Many of the cytotoxic payloads linked to mAbs within ADCs are based on calicheamicin or microtubule-targeting agents (eg, maytansinoids, auristatin). Newer ADCs in development are attempting to find novel targets, including new DNA-damaging agents (topoisomerase inhibitors, DNA alkylating agents, DNA cross-linking agents), amanitins, immunomodulatory agents, and apoptosis inducers.

DNA-damaging payloads in clinical development include trastuzumab deruxtecan (topoisomerase I inhibitor) in HER2-positive metastatic breast cancer, NSCLC, and urothelial cancer. Sacituzumab govitecan also contains a topoisomerase I inhibitor, which also is the active metabolite of irinotecan and is being studied predominantly in epithelial cancers and was recently approved by the FDA for metastatic triple-negative breast cancer.

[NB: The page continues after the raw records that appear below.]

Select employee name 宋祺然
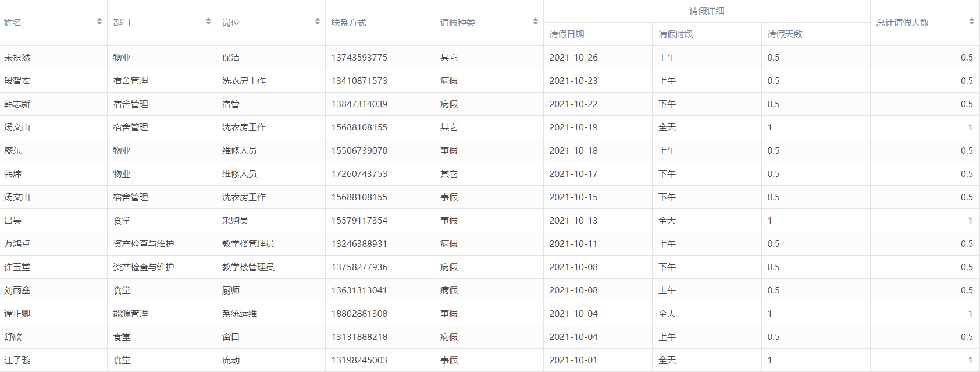The image size is (980, 372). 17,58
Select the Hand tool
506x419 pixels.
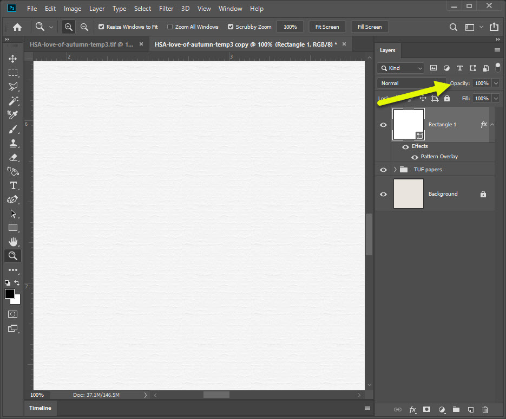click(13, 242)
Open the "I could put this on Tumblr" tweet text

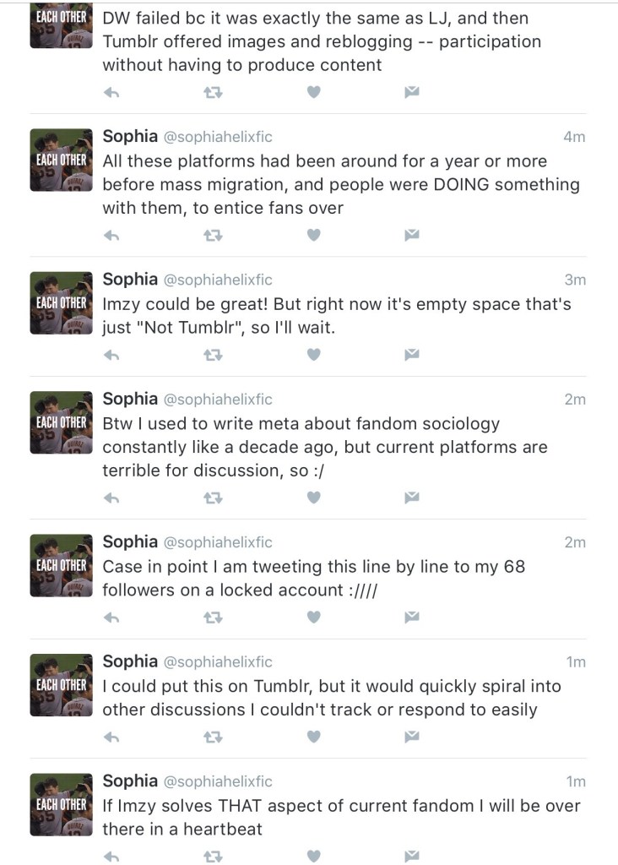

Trastuzumab duocarmazine contains a novel DNA alkylating agent being studied in breast cancer.

HDP-101 is an anti-CD269 mAb linked to amanitin, which is typically too potent to administer systemically. Amanitins inhibit RNA polymerase 2, leading to reduced transcription. Clinical trials have not yet started, but preclinical data suggest possible effects in myeloma cell lines.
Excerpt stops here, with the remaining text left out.